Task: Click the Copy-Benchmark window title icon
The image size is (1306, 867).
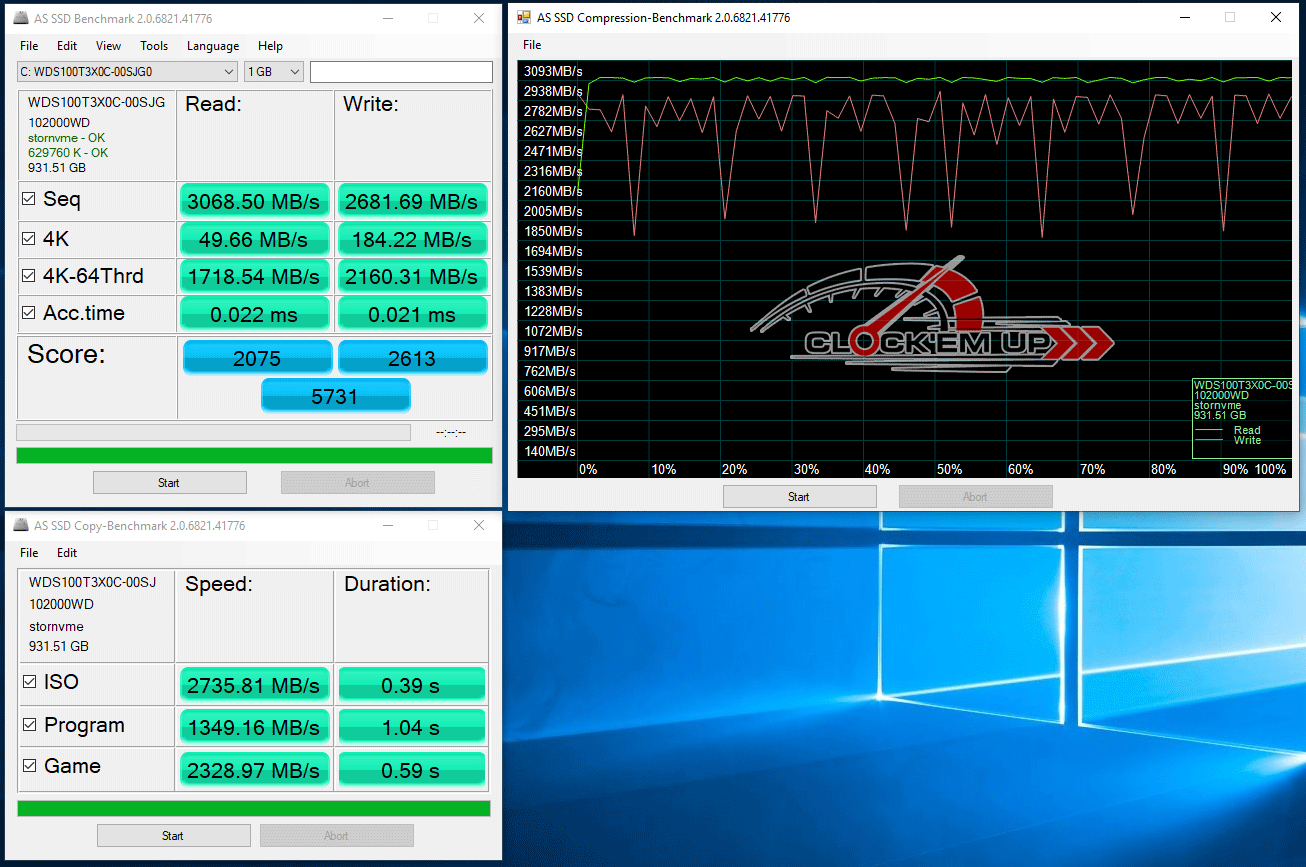Action: 21,526
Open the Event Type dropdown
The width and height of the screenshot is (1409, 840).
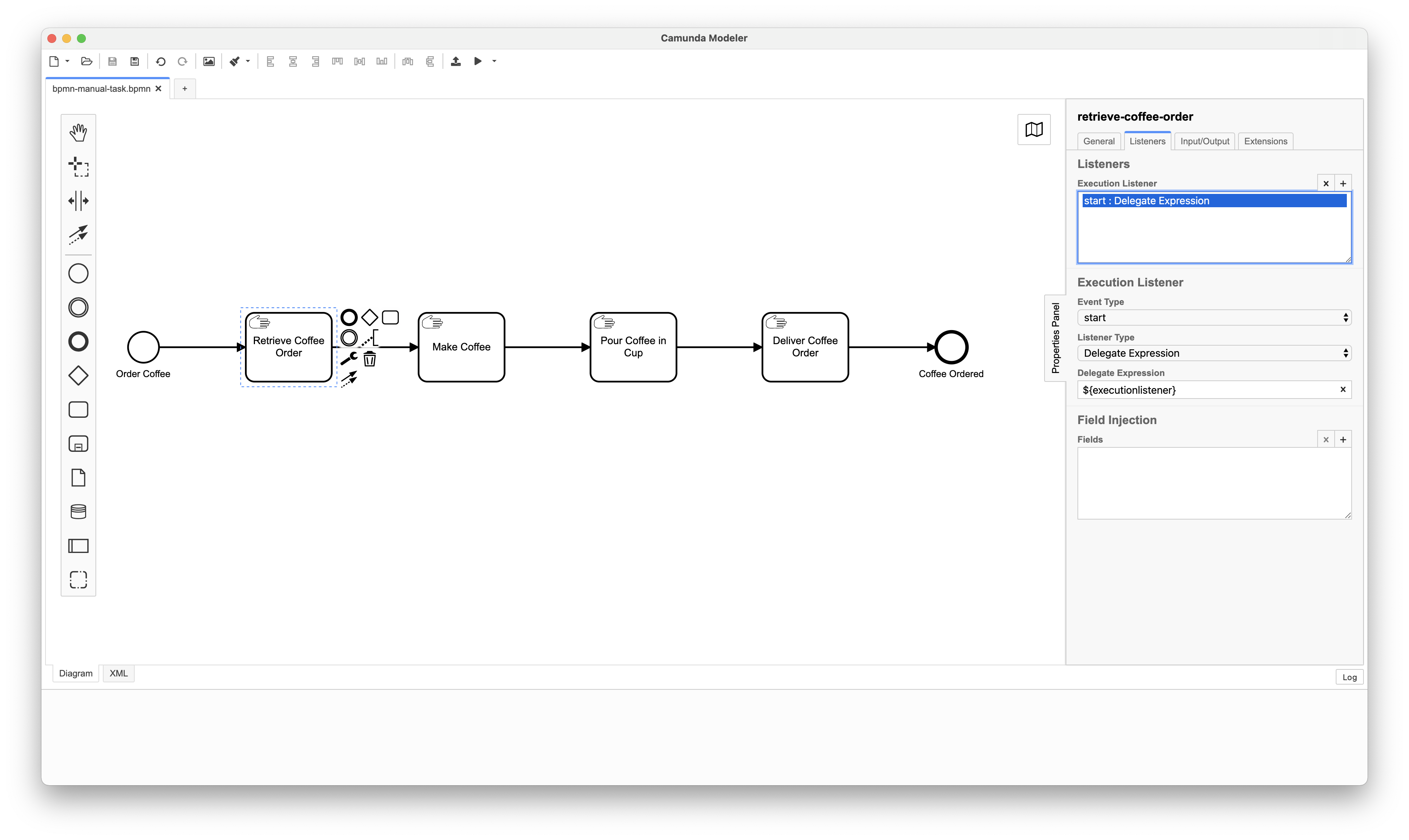pyautogui.click(x=1214, y=317)
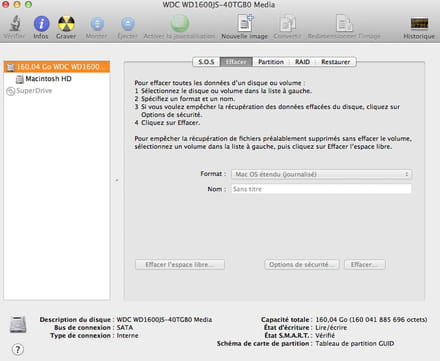
Task: Show the Historique log
Action: coord(419,24)
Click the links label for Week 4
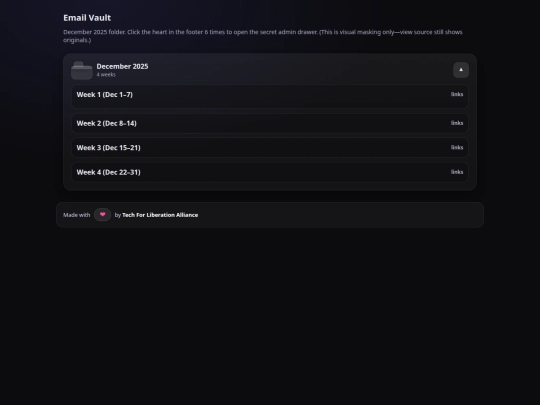The width and height of the screenshot is (540, 405). coord(457,172)
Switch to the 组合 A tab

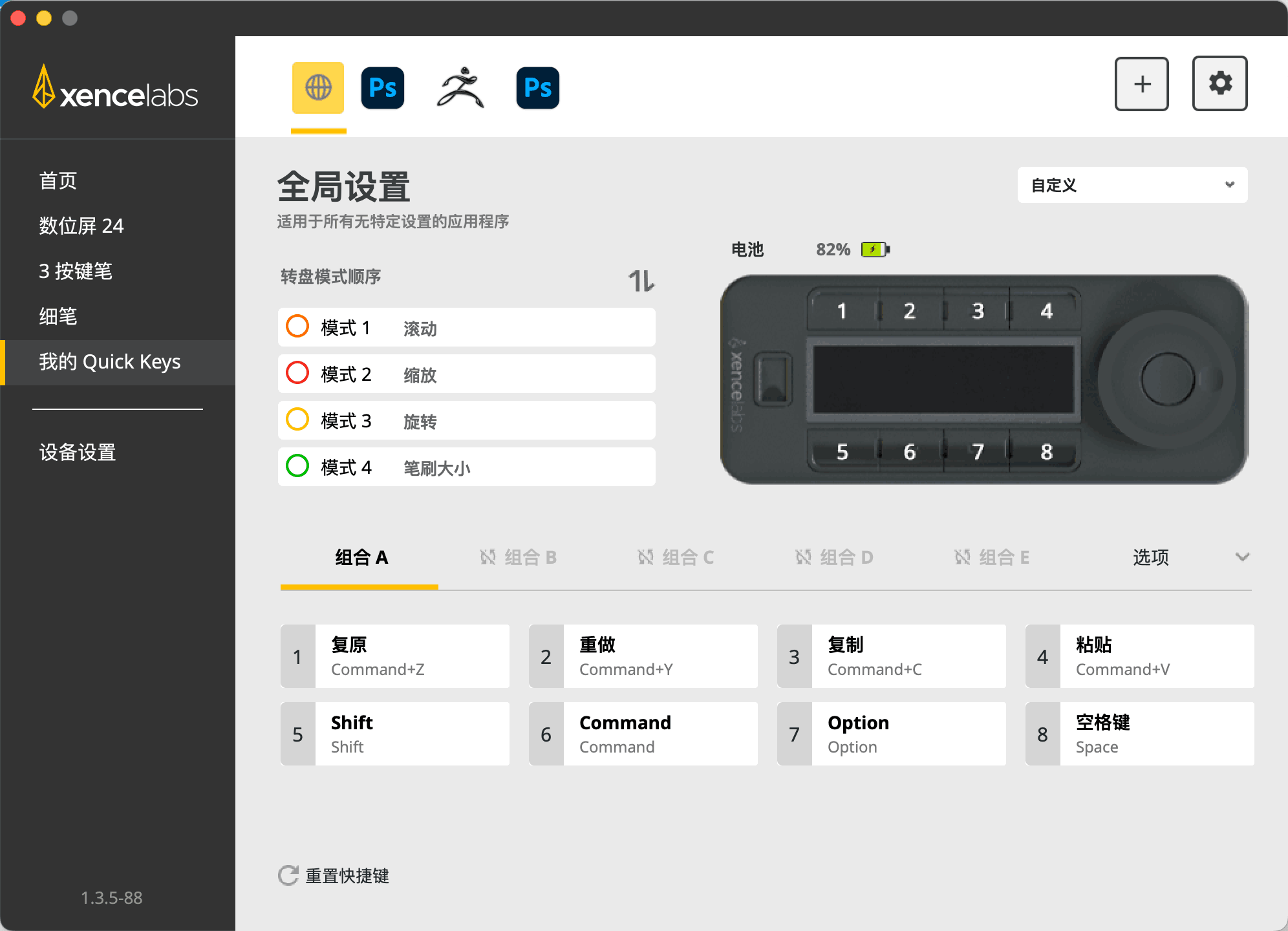pyautogui.click(x=360, y=557)
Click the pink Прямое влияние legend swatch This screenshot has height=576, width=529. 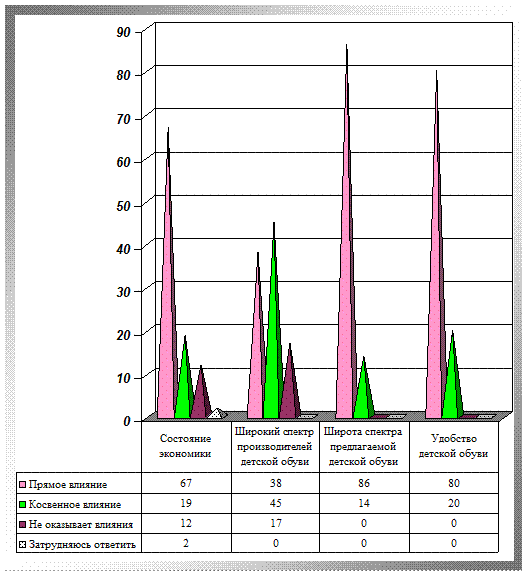click(22, 485)
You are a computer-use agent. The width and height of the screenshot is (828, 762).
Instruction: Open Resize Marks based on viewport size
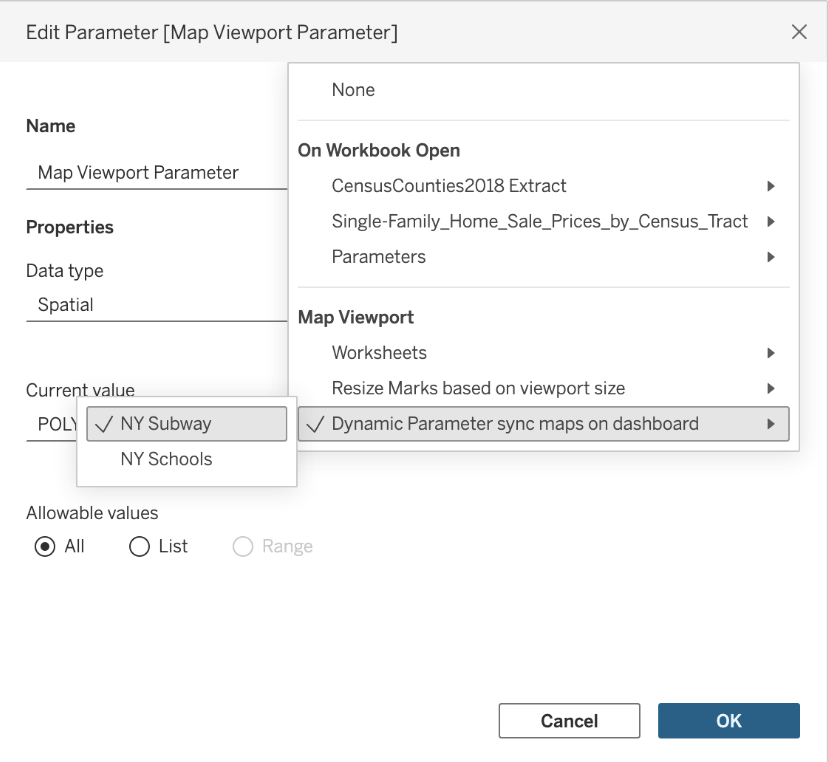(x=478, y=388)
++++++
● Task to carry out
Could you set down the records word for word, starting at the line that contains "You are a computer-use" and stopping at the end of the records, with the pictures left out?

● Answer to this exercise
You are a computer-use agent. The width and height of the screenshot is (828, 762).
Instruction: Open Resize Marks based on viewport size
(x=478, y=388)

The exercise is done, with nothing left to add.